----- Dataset entries -----

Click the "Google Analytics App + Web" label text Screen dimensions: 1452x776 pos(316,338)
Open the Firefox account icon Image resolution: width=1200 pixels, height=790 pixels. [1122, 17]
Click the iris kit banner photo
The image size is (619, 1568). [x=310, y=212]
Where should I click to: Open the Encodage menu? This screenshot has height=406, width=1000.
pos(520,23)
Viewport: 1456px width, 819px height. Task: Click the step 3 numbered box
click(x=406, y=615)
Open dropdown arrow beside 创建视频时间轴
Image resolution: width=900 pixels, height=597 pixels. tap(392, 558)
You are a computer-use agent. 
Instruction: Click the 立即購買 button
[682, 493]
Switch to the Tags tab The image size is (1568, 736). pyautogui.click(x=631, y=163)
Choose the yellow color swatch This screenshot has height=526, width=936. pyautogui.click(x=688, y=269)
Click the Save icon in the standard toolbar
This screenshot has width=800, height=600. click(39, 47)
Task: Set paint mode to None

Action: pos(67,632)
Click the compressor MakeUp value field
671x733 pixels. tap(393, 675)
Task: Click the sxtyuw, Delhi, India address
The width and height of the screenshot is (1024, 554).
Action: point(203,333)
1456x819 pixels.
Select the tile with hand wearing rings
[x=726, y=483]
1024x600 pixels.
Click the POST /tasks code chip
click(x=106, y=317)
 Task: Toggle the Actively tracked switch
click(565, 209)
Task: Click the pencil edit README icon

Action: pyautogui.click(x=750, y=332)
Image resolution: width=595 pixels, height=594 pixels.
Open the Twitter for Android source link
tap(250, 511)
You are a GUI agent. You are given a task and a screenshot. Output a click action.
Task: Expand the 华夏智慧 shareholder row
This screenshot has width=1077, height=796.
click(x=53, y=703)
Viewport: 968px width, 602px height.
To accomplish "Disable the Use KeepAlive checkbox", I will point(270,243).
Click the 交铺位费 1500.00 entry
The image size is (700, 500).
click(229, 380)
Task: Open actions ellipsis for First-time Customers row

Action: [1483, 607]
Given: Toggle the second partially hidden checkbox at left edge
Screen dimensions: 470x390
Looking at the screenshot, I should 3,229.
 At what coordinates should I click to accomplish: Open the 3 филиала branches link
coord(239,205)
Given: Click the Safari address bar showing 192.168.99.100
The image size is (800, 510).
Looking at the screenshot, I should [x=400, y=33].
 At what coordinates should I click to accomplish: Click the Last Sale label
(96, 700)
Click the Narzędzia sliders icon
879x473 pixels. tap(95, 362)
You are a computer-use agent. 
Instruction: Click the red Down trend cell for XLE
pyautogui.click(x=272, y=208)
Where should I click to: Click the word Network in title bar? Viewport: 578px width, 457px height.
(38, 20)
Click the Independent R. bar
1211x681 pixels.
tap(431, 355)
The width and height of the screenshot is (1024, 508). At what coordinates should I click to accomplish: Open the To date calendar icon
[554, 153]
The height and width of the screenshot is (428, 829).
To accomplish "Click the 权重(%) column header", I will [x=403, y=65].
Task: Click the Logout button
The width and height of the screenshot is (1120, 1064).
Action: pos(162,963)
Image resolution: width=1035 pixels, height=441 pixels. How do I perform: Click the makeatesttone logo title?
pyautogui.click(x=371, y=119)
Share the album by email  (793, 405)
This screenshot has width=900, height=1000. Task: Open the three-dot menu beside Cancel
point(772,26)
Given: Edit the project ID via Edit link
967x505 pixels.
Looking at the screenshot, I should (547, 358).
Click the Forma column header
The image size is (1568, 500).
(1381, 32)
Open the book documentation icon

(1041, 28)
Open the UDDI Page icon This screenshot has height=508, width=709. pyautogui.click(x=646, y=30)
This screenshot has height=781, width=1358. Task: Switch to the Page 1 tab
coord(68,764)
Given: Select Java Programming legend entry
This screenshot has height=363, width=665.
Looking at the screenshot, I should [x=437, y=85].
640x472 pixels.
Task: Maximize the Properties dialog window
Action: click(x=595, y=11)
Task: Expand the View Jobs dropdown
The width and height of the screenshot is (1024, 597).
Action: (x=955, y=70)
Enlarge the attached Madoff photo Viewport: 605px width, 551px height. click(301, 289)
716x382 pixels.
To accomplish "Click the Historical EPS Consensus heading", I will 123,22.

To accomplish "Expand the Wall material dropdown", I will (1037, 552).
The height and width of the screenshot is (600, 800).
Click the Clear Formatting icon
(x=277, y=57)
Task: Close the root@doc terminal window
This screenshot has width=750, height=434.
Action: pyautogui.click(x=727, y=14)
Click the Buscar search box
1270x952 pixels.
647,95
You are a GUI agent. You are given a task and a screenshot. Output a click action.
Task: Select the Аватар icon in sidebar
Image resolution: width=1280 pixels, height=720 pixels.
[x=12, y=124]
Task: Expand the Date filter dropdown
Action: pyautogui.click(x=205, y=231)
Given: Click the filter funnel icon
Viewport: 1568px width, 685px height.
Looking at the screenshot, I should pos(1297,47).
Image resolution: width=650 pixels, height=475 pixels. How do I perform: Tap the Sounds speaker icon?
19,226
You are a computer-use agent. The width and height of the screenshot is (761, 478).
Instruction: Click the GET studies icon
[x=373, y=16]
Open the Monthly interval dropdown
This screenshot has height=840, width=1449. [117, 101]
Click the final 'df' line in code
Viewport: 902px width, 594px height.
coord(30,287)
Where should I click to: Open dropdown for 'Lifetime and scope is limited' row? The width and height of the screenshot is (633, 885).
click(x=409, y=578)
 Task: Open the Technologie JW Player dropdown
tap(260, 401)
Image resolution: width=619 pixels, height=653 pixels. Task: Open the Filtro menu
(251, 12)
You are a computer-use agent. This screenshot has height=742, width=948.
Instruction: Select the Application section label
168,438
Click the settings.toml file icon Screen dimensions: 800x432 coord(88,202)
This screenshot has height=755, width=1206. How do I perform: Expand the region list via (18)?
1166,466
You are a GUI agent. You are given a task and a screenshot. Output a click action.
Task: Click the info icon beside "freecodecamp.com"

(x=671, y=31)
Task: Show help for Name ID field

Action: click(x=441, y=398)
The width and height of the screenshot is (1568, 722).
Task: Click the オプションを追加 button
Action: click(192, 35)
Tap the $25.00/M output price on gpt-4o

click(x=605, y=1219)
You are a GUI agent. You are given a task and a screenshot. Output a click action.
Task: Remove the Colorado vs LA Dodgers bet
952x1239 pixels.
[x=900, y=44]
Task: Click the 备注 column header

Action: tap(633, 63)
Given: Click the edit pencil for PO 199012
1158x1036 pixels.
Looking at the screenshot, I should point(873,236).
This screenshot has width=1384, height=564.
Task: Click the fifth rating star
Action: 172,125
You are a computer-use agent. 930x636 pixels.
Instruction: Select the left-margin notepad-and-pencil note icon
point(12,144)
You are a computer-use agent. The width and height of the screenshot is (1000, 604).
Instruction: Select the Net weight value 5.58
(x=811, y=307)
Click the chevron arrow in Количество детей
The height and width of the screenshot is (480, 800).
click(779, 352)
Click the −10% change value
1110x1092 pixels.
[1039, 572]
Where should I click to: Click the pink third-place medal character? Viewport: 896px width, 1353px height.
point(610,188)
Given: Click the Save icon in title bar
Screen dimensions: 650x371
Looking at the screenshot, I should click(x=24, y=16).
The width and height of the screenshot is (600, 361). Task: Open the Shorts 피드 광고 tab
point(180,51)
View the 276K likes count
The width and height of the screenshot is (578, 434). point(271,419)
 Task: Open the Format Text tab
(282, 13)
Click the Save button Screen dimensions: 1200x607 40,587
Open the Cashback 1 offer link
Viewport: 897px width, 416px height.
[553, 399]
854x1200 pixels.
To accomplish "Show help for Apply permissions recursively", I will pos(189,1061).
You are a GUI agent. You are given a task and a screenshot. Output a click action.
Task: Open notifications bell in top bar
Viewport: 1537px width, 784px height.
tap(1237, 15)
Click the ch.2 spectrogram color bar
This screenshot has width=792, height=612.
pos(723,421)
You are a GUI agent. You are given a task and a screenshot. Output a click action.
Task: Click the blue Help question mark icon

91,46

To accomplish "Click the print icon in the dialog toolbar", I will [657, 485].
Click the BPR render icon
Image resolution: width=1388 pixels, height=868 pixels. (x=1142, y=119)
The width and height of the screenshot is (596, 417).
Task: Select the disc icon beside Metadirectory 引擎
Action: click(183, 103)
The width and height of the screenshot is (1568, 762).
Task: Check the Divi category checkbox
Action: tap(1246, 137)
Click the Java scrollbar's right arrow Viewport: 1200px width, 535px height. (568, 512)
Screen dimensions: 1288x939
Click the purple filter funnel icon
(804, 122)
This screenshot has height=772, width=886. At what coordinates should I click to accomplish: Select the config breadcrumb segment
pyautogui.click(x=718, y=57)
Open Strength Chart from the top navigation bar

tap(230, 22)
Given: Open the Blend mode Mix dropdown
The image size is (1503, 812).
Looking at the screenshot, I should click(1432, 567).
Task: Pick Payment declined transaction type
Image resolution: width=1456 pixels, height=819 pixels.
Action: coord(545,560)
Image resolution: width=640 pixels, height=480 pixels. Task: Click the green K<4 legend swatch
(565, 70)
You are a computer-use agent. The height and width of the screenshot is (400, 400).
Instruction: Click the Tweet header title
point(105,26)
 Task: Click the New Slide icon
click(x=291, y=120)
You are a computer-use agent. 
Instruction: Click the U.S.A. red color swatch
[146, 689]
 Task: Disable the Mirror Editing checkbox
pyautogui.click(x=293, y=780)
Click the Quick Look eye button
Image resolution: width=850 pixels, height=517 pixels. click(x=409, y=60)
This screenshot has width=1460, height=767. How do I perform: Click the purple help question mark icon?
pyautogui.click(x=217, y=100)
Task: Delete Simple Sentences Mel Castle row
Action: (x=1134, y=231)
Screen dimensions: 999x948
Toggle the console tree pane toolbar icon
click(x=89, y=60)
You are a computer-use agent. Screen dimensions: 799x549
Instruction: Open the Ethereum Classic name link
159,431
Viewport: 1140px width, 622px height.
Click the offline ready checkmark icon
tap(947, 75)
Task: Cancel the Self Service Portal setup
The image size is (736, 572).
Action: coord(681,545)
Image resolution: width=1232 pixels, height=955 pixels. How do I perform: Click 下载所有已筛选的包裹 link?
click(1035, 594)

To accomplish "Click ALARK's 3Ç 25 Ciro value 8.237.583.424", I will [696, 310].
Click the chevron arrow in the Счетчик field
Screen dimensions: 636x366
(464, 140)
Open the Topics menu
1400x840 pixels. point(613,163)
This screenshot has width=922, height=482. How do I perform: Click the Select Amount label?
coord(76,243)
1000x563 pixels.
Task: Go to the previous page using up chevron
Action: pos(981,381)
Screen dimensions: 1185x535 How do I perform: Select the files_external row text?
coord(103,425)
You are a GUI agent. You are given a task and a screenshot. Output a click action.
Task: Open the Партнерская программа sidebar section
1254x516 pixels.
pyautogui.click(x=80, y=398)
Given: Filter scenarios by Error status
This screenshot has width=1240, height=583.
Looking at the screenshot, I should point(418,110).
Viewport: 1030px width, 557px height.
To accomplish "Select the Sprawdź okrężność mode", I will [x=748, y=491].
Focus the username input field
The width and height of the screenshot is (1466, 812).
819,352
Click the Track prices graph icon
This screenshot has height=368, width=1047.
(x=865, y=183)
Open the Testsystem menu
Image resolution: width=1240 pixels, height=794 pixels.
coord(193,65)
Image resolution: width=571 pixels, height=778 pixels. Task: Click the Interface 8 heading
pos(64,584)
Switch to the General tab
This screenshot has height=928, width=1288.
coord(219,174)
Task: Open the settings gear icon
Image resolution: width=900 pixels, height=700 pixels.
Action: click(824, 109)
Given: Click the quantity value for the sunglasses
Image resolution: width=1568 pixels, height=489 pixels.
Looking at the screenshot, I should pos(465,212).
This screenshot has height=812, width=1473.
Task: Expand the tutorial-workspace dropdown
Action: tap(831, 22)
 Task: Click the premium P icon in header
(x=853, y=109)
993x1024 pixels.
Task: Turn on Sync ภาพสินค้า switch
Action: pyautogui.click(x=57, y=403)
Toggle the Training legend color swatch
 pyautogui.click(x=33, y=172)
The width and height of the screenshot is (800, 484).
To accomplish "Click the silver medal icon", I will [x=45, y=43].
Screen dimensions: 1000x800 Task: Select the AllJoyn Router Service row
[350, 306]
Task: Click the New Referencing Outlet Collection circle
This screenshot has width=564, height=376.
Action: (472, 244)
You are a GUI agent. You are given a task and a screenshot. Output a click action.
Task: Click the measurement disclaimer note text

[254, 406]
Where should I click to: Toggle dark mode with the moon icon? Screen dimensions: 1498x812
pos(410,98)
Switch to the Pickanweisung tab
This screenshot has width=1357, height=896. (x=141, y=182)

-----

Look through the data above and report every line in which "sidebar" appears.

Task: Select the Аватар icon in sidebar
Task: Open the Партнерская программа sidebar section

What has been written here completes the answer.